TRY IT: The records follow. Retype them without a single change.
____
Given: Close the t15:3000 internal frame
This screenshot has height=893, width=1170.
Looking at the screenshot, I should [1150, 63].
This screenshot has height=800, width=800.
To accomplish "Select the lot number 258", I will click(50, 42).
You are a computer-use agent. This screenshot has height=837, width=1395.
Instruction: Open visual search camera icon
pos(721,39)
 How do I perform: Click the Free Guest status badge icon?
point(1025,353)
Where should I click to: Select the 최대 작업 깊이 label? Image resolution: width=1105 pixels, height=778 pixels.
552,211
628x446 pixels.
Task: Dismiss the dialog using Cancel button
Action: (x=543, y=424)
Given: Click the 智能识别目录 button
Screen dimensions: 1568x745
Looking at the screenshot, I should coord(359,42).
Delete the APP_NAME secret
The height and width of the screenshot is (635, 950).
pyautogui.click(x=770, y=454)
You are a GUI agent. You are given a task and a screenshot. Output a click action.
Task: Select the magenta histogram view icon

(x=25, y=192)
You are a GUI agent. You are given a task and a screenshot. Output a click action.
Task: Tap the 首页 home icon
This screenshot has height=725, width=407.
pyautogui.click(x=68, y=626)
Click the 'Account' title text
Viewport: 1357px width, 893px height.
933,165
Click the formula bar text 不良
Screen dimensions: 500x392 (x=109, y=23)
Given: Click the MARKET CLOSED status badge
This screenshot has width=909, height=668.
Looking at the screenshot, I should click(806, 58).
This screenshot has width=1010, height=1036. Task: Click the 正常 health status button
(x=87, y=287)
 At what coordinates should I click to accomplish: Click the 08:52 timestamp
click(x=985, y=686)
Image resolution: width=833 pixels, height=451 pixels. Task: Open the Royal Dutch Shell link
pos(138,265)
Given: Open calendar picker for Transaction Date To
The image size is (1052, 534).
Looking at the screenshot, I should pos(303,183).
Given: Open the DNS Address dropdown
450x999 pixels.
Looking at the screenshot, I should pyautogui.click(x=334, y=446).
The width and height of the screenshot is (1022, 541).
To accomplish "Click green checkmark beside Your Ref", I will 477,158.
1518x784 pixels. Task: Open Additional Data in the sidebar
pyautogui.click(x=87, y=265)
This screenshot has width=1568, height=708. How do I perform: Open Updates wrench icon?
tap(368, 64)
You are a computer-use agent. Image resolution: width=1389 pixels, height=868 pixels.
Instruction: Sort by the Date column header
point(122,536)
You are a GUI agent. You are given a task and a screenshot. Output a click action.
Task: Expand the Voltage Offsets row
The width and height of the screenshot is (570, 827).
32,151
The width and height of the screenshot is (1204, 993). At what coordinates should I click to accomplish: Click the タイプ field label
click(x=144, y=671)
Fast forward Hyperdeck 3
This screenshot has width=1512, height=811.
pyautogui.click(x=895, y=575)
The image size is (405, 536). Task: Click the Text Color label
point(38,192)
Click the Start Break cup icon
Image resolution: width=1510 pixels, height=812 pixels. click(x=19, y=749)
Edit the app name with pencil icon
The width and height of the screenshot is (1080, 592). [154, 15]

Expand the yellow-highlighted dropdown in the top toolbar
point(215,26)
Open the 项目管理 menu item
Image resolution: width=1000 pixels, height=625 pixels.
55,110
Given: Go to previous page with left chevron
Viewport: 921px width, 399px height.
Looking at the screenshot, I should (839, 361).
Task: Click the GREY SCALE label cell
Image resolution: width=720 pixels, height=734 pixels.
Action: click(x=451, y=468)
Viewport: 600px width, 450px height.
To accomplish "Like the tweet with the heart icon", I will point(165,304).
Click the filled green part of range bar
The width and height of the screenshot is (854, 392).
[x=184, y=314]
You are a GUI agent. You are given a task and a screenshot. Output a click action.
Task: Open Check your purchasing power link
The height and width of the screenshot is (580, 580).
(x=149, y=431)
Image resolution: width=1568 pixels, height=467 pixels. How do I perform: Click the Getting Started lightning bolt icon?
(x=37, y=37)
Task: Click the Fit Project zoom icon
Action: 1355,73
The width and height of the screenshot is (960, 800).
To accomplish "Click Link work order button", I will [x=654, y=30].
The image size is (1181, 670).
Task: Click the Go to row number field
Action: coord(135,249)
____
TASK RESPONSE:
Given: Close the t15:3000 internal frame
This screenshot has height=893, width=1170.
Looking at the screenshot, I should [1150, 63].
This screenshot has height=800, width=800.
To accomplish "Select the lot number 258", I will click(50, 42).
You are a computer-use agent. This screenshot has height=837, width=1395.
Instruction: Open visual search camera icon
pos(721,39)
 How do I perform: Click the Free Guest status badge icon?
point(1025,353)
Where should I click to: Select the 최대 작업 깊이 label? Image resolution: width=1105 pixels, height=778 pixels.
552,211
628x446 pixels.
Task: Dismiss the dialog using Cancel button
Action: (x=543, y=424)
Given: Click the 智能识别目录 button
Screen dimensions: 1568x745
Looking at the screenshot, I should coord(359,42).
Delete the APP_NAME secret
The height and width of the screenshot is (635, 950).
pyautogui.click(x=770, y=454)
You are a GUI agent. You are given a task and a screenshot. Output a click action.
Task: Select the magenta histogram view icon

(x=25, y=192)
You are a GUI agent. You are given a task and a screenshot. Output a click action.
Task: Tap the 首页 home icon
This screenshot has height=725, width=407.
pyautogui.click(x=68, y=626)
Click the 'Account' title text
Viewport: 1357px width, 893px height.
933,165
Click the formula bar text 不良
Screen dimensions: 500x392 (x=109, y=23)
Given: Click the MARKET CLOSED status badge
This screenshot has width=909, height=668.
Looking at the screenshot, I should click(806, 58).
This screenshot has width=1010, height=1036. Task: Click the 正常 health status button
(x=87, y=287)
 At what coordinates should I click to accomplish: Click the 08:52 timestamp
click(x=985, y=686)
Image resolution: width=833 pixels, height=451 pixels. Task: Open the Royal Dutch Shell link
pos(138,265)
Given: Open calendar picker for Transaction Date To
The image size is (1052, 534).
Looking at the screenshot, I should pos(303,183).
Given: Open the DNS Address dropdown
450x999 pixels.
Looking at the screenshot, I should pyautogui.click(x=334, y=446).
The width and height of the screenshot is (1022, 541).
To accomplish "Click green checkmark beside Your Ref", I will 477,158.
1518x784 pixels. Task: Open Additional Data in the sidebar
pyautogui.click(x=87, y=265)
This screenshot has width=1568, height=708. How do I perform: Open Updates wrench icon?
tap(368, 64)
You are a computer-use agent. Image resolution: width=1389 pixels, height=868 pixels.
Instruction: Sort by the Date column header
point(122,536)
You are a GUI agent. You are given a task and a screenshot. Output a click action.
Task: Expand the Voltage Offsets row
The width and height of the screenshot is (570, 827).
32,151
The width and height of the screenshot is (1204, 993). At what coordinates should I click to accomplish: Click the タイプ field label
click(x=144, y=671)
Fast forward Hyperdeck 3
This screenshot has width=1512, height=811.
pyautogui.click(x=895, y=575)
The image size is (405, 536). Task: Click the Text Color label
point(38,192)
Click the Start Break cup icon
Image resolution: width=1510 pixels, height=812 pixels. click(x=19, y=749)
Edit the app name with pencil icon
The width and height of the screenshot is (1080, 592). [154, 15]

Expand the yellow-highlighted dropdown in the top toolbar
point(215,26)
Open the 项目管理 menu item
Image resolution: width=1000 pixels, height=625 pixels.
55,110
Given: Go to previous page with left chevron
Viewport: 921px width, 399px height.
Looking at the screenshot, I should (839, 361).
Task: Click the GREY SCALE label cell
Image resolution: width=720 pixels, height=734 pixels.
Action: click(x=451, y=468)
Viewport: 600px width, 450px height.
To accomplish "Like the tweet with the heart icon", I will point(165,304).
Click the filled green part of range bar
The width and height of the screenshot is (854, 392).
[x=184, y=314]
You are a GUI agent. You are given a task and a screenshot. Output a click action.
Task: Open Check your purchasing power link
The height and width of the screenshot is (580, 580).
(x=149, y=431)
Image resolution: width=1568 pixels, height=467 pixels. How do I perform: Click the Getting Started lightning bolt icon?
(x=37, y=37)
Task: Click the Fit Project zoom icon
Action: 1355,73
The width and height of the screenshot is (960, 800).
To accomplish "Click Link work order button", I will [x=654, y=30].
The image size is (1181, 670).
Task: Click the Go to row number field
Action: coord(135,249)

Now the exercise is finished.